紅葉は赤いバニーの衣装の紐を結びながら、鏡を見ていなかった。生地は薄く、光をよく反射する。網タイツを通した時点で、体温が上がるのがわかった。耳のカチューシャは軽く、だが存在感だけは異常に重かった。隣では詩音が、薄い紫の同じ衣装を静かに着ている。蝶ネクタイを整え、ヒールの位置を確認している。真顔だった。
『……鏡、見なくていいです』
『見た方が、服装の乱れに気づけます』
『乱れより、先に心が乱れています』
紅葉はそれ以上何も言わなかった。

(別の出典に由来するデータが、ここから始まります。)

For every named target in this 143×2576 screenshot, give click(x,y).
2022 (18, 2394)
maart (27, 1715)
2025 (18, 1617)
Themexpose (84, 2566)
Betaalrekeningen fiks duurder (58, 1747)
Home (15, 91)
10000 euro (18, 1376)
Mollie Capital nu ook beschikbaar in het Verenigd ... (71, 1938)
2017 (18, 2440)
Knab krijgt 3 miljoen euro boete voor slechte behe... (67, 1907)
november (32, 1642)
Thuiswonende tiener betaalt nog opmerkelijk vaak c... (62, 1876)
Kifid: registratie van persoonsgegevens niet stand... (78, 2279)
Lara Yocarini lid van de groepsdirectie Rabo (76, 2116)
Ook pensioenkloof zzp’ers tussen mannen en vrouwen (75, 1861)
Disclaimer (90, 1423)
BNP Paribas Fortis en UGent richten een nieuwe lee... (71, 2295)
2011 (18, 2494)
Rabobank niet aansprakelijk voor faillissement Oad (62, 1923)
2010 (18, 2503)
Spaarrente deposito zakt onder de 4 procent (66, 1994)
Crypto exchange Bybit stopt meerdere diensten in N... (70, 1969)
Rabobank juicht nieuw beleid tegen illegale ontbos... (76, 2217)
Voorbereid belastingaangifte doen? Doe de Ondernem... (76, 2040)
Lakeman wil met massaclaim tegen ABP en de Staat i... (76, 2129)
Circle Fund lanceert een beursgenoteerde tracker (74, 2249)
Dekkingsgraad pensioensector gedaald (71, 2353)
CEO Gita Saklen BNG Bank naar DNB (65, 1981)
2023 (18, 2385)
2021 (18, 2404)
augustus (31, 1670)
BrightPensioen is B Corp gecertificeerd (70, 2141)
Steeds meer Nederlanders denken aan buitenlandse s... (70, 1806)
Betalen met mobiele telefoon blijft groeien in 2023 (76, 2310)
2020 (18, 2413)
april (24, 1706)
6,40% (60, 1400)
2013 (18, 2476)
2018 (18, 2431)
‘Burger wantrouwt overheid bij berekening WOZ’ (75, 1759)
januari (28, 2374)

袖を通すときの沈黙が、これまでで一番長かった。詩音は紅葉のカチューシャが曲がっていないかを、短く確認する。紅葉はそれを払わず、ただ受け入れた。拒く気力が、もう残っていなかった。
ホテルの宴会場は、すでに明かりが落ち始めていた。
シャンデリアの光が、床に淡い円を作っている。取引先の人々がグラスを手に立ち話をし、笑い声が層になって響いていた。華やかな場だった。紅葉はその中を、赤いバニーのまま歩いていた。視線が集まる。一瞬で理解される。何の役割でここにいるのかを、説明する前に悟られる気がした。

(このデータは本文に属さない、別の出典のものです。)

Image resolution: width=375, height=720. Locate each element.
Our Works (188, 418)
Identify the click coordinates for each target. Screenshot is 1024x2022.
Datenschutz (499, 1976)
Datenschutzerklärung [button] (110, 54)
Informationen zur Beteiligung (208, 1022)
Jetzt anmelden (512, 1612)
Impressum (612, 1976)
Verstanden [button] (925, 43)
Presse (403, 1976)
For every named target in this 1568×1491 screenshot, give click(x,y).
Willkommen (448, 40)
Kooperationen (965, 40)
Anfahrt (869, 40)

シオンは隣を歩いている。紫の衣装が、照明の下で静かに光っていた。耳が、時々揺れる。
『ルージュ』
『……なんですか』
『あそこの人、グラスを持ったまま、同じ方ばかりを見ています。警護対象の周辺です』
紅葉は視線を移す。確かに、一人の男がいた。笑顔は作っているが、目が笑っていない。距離は詰めていない。だが、対象の移動に合わせて、わずかに位置を変えている。
『どうしますか』
『華やかな場ですので、強引にはいきません。自然に、間に入ります』
シオンの声は低かったが、迷いがなかった。この格好でも、現場モードだけは正確に切り替わる。紅葉は自分の耳を、視界の端で確認した。恥ずかしい。寒い。だが、指示の内容は理解できた。
二人は分かれて動いた。
シオンは対象の斜め後ろを歩き、視線で男の動きを抑え続ける。ルージュはその外側を回り、男が近づこうとしたタイミングで、自然に会話の輪に入る形で進路を塞いだ。ぶつからない。だが、進行方向を変えるには十分な位置だった。男が立ち止まった隙に、シオンが短い言葉を投げる。内容は会場の案内だった。次のスピーチの時間を教えるような、穏やかな声。

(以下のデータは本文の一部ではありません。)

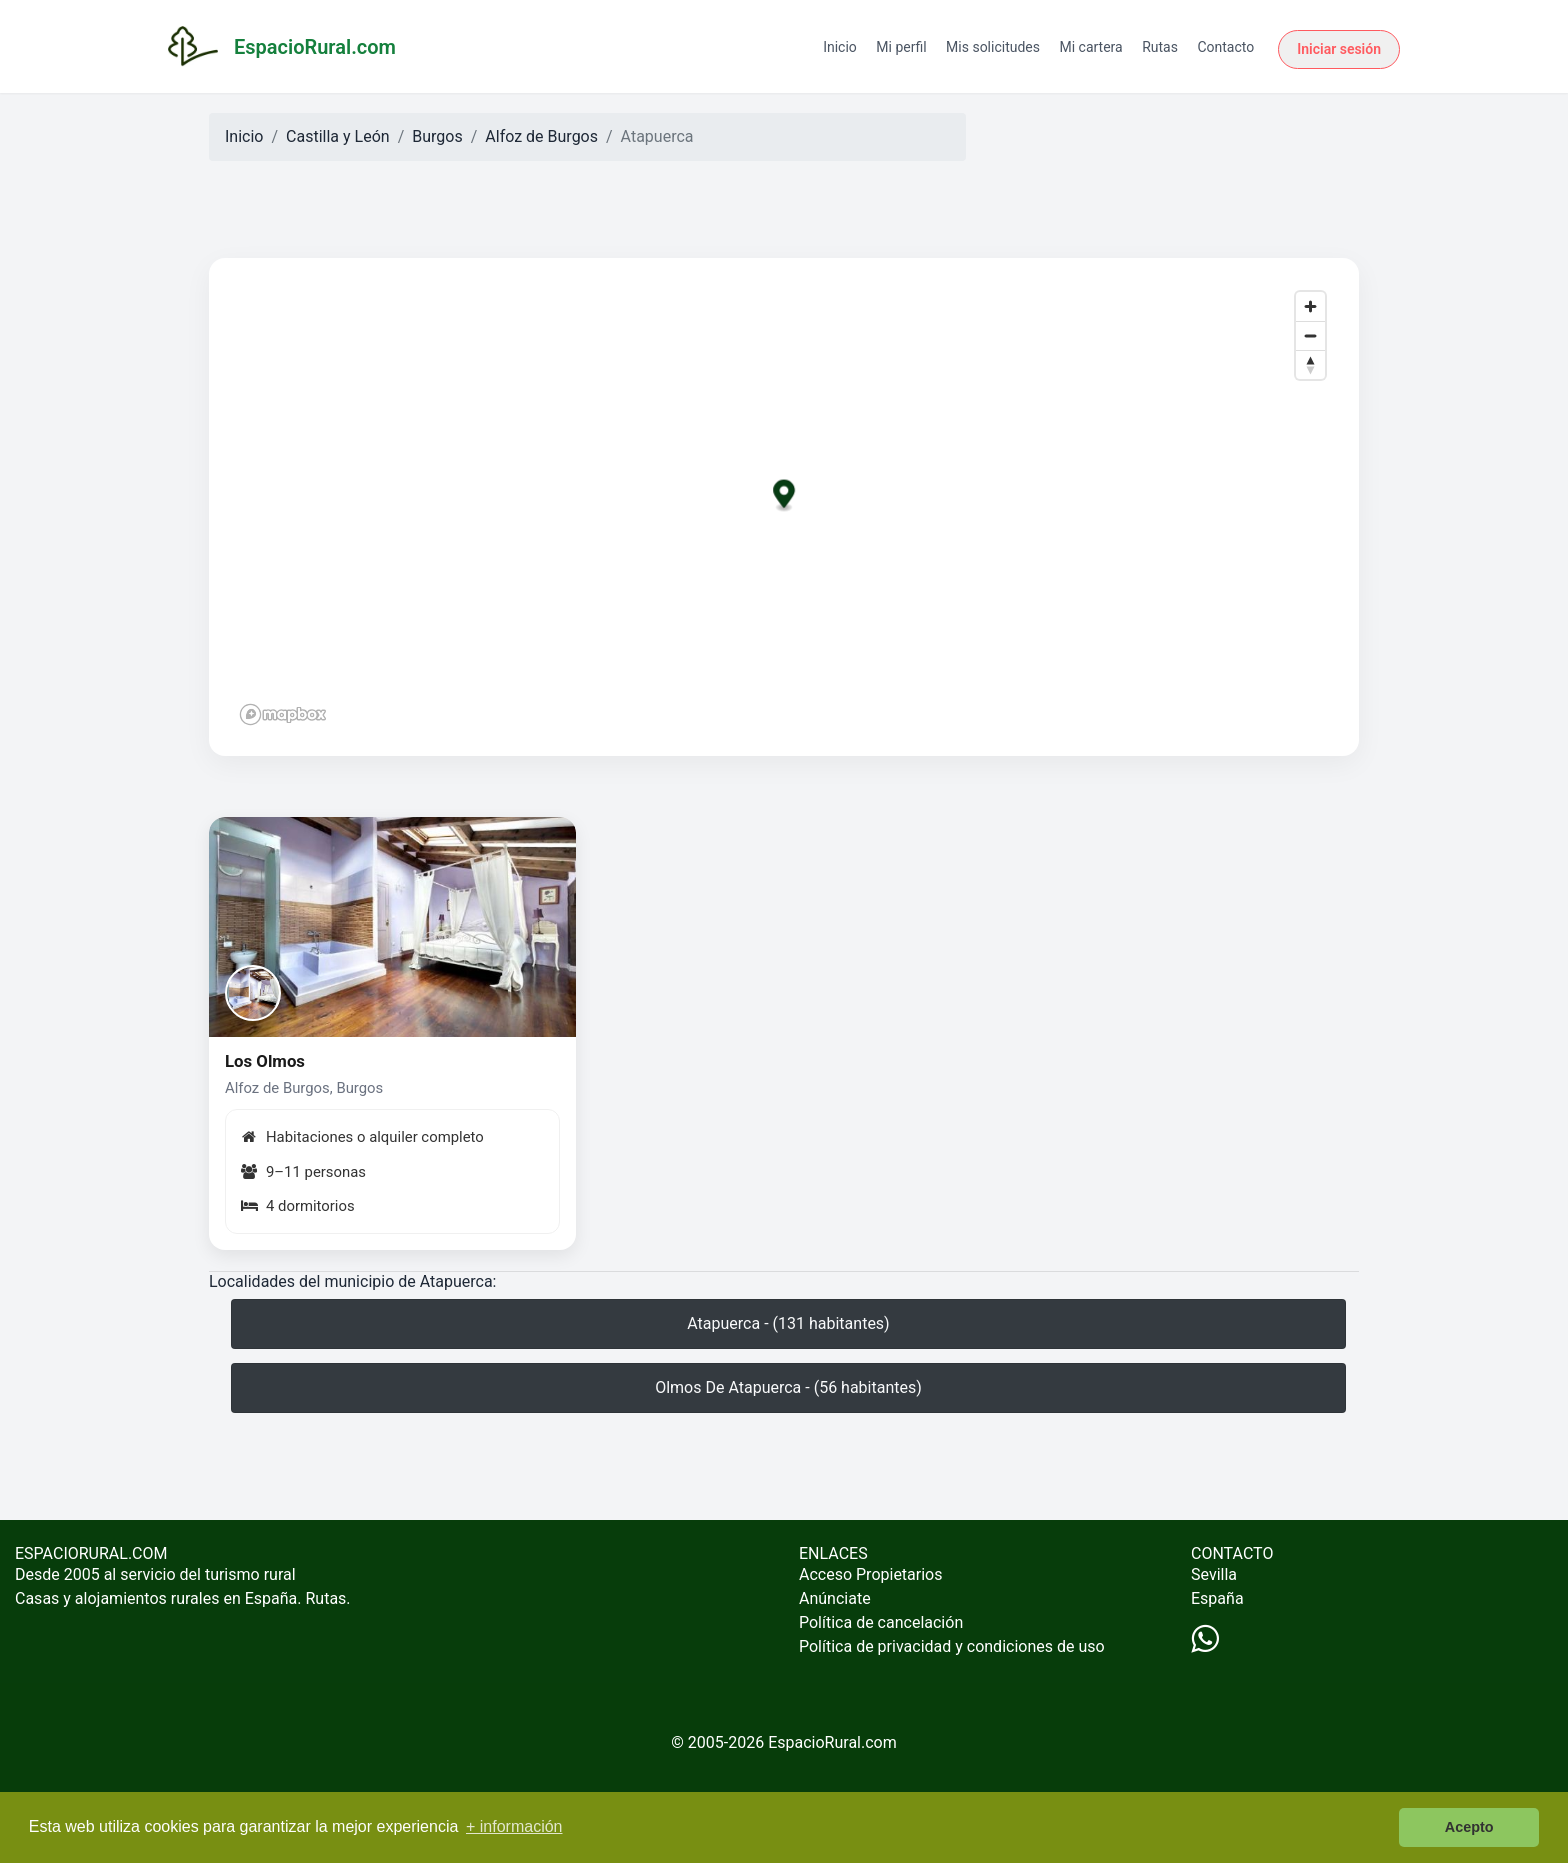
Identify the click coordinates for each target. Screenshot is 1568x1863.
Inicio (840, 47)
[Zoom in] (1310, 306)
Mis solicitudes (993, 47)
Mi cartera (1090, 47)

男は数秒間こちらを見ていたが、やがてグラスを置き、別の方向へ歩いていった。追いかけてはこなかった。
事が終わったあと、紅葉は控え室の前で壁に手をついた。耳を外し、網タイツの上から膝を押さえる。シオンも少し遅れてやってくる。紫の耳を外し、紅葉の方を見た。
『ルージュ。お疲れさまです』
『……はい』
『任務が終わったら、話をするとおっしゃっていましたね』
紅葉は壁から顔を上げた。約束した言葉だった。逃げなかった。詩音は真顔のまま、紅葉を待っている。悪いことをした認識は、やはりない。
『先輩』
『はい』
『私、先輩とは、やっていけないと思います』
詩音の眉が、わずかに動いた。
『……雰囲気が、足りませんでしたか』
『雰囲気の問題じゃないです。先輩は、自分の「雰囲気」のために、周りを消耗させる。私は、もう持たないです』
紅葉はカチューシャを握りしめたまま、続けた。
『教育係だと言われても、止められない。止める気もない人に、付き合えるほど強くないです。退社も、視野に入れます』
詩音は沈黙した。否定も、肯定もしない。ただ、紅葉の顔を見ている。理解できない、という色が、初めて明確に混じっていた。
『……そう、ですか』
『はい』
紅葉はそれだけ言って、控え室のドアを開けた。詩音は後ろに残る。追ってこなかった。紅葉はその背中を見ず、廊下を歩いた。ヒールの音だけが、長く残った。